Manop Sae Chia, president of the Chiang Mai Tourist Guide Association, said tour guides were also affected by the crisis. He said the situation had improved as many travel agencies adapted to the Covid-19 situation and began catering to domestic tour arrangements. But they too are now affected by cancellations following the discovery of the new transmission.
He called on the authorities to quickly close border security loopholes, noting the tour guide business would not survive if the virus were allowed to spread again.
CHIANG RAI FEELS THE IMPACT
Nongyao Nateprasit, president of the Association of Northern Tourism Federation in Chiang Rai, said the province's tourism businesses had just started to roll out a plan to recover from the crisis when the new cases were reported.
"The new round of local cases was a shock but we still believe [the fear] will be short-lived," Ms Nongyao said.
"We are very concerned since Chaing Rai is adjacent to a country with a precarious Covid-19 situation."
Wirote Chaya, president of the Chiang Rai Hotels Association, called for a quick response from the government to stop the spread of Covid-19 and soothe concerns.

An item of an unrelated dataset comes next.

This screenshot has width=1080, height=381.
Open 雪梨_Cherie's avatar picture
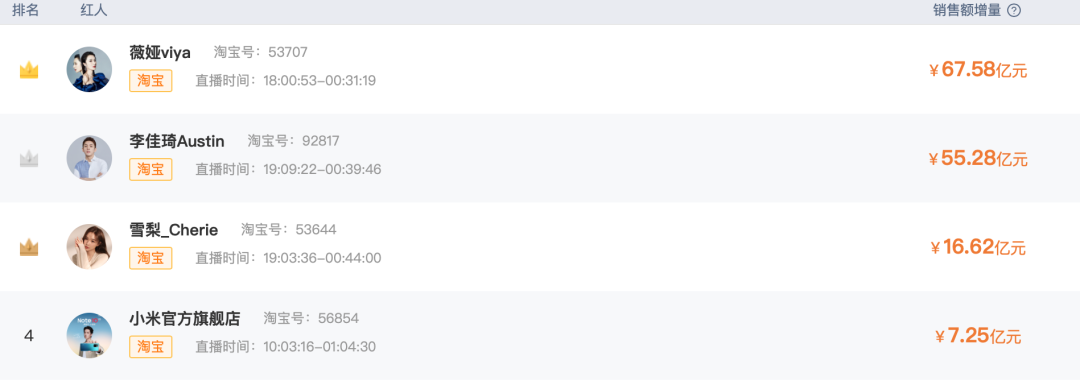click(x=90, y=247)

Before the 29-year-old woman was found to be infected, hotel reservations from local visitors were at 80–90% due to the start of the peak tourism season, he said.
"All hotels in the province have measures against Covid-19," Mr Wirote said. "There is currently no lockdown or 14-day quarantine [required] in Chiang Rai."
Prachon Pratsakul, governor of Chiang Rai, said the province had stepped up measures along the border and threatened to take legal action against officers found guilty of being involved in aiding illegal entries into the kingdom.
He admitted that the discovery of the recent cases had worried local people but said: "I believe the government's Covid-19 measures can still sustain confidence in the country."